I answer a lot of questions each day that start with ‘What…’ Things like:
- What exercise routine should I do to accomplish ‘X’?
- What should I eat to lose weight, or gain muscle?
In my experience, you need to have a firm understanding of why you want to accomplish something before you even talk about what to do.
In fact, I’d say a big reason people fail with goals, is too much focus on ‘what’ and not enough understanding of why.
Assuming you understand why, have found something you can stick with, then how is still a much more important consideration than what too.
How you eat is a very important consideration that very few people consider. For instance little things like Hara Hachi Bu, or ‘Eating Until 80% Full,’ can help you go a long way in a fat loss pursuit.
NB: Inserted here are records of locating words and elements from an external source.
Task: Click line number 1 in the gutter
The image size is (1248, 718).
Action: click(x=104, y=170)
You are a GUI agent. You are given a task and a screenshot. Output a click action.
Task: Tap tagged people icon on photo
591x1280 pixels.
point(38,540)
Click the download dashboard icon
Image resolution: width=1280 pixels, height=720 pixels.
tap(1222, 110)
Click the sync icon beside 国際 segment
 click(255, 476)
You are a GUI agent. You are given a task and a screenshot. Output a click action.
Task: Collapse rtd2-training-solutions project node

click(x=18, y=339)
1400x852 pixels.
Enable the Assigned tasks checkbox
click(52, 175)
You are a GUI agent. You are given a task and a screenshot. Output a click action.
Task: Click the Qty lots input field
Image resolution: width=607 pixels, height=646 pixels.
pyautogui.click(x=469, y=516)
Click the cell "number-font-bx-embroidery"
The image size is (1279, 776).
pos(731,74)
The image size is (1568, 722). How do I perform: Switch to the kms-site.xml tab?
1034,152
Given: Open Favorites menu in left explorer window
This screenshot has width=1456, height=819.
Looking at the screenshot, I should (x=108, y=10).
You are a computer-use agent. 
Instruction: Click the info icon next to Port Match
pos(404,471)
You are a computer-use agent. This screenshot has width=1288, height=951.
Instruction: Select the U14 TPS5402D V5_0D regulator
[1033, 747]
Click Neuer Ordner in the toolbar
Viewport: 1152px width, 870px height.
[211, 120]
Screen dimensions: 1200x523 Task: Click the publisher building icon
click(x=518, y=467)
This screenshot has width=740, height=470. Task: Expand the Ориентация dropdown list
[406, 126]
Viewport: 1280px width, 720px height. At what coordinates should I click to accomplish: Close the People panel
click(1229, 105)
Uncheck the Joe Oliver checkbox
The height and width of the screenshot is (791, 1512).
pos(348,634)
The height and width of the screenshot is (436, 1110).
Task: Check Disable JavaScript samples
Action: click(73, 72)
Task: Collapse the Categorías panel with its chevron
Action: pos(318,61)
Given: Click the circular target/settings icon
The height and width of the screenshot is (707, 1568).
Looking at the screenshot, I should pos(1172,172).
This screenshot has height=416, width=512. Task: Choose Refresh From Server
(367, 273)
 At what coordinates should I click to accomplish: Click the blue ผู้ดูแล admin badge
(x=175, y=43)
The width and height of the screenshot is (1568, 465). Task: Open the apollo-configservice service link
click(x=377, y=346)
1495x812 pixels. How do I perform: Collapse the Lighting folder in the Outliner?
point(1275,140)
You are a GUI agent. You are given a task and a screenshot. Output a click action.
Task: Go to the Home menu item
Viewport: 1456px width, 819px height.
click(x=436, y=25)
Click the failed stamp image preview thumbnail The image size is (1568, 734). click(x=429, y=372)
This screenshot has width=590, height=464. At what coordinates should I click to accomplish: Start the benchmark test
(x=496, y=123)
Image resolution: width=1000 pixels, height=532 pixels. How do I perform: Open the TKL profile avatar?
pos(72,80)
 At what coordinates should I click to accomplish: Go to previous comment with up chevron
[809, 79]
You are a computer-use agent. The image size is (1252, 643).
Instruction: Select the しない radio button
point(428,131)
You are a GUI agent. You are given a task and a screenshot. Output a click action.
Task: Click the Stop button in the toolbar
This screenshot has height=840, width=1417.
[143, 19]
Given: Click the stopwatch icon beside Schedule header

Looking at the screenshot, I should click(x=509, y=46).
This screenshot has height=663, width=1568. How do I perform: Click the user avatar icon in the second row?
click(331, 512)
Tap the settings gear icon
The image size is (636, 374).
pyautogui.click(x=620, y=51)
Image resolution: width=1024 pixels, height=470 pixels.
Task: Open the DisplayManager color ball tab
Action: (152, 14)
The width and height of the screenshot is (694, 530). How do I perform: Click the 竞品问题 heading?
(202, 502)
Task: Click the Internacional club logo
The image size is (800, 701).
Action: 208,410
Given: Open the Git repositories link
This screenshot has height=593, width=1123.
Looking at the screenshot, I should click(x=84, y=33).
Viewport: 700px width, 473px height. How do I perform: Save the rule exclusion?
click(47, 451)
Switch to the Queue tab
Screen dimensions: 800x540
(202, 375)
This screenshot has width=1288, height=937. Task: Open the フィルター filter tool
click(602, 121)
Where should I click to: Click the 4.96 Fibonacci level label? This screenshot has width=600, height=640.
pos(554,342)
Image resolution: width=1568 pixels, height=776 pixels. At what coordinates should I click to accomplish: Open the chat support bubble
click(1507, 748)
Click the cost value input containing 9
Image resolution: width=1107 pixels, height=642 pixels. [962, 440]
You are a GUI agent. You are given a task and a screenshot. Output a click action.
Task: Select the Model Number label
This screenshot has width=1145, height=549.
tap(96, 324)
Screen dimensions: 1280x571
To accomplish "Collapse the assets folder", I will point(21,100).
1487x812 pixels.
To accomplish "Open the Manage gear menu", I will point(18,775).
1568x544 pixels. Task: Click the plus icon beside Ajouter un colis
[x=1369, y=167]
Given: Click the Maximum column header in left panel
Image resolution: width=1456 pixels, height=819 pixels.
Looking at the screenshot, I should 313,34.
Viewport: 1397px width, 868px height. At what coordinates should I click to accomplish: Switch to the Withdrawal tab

Other things that slow you down like having a sip of water between each bite, eating with chopsticks, counting 20-30 chews for each bite, eating off smaller plates/bowls, have been shown to have profound effects on fat loss.
Few people ask me questions about how to eat though…
I think you should!
Quality is an important consideration, so long as it doesn’t completely distract you from taking action.
In the case of exercise performance, take a look at today’s research review.
This study compared 3 groups of firefighters, over 12 weeks and many factors related to their performance.
Group One – Movement Guided Fitness (MOV)
Group Two – Conventional Fitness (FIT)
Group Three – Control Group (to discourage false positives…)
The MOV group was coached on movement, while the FIT group was given a conventional fitness program to do on their own.
The results?
While obviously both MOV and FIT groups improved baselines markers of fitness, only the MOV group had significant improvements, particularly as it related to bodily control of the spine and knee (two commonly injured areas).
We call this improved kinematics, but you can think of it as improved body awareness and control.
The MOV group also experienced far fewer negative post-training problems (think: Injury).
Although more research is needed, it suggests that receiving coaching and placing an emphasis on how people move during training might be a more effective training strategy than just training on it’s own.
It also suggests that fitness is better than doing nothing, even if you don’t have a coach or can’t mentored.
At least for performance oriented professions like firefighters, police officers, paramedics, soldiers, etc…
According to the researchers:
“…this implies that exercise programs designed with a movement-oriented approach to periodization could have a direct impact on their safety and effectiveness by engraining desirable movement patterns that transfer to occupational tasks.”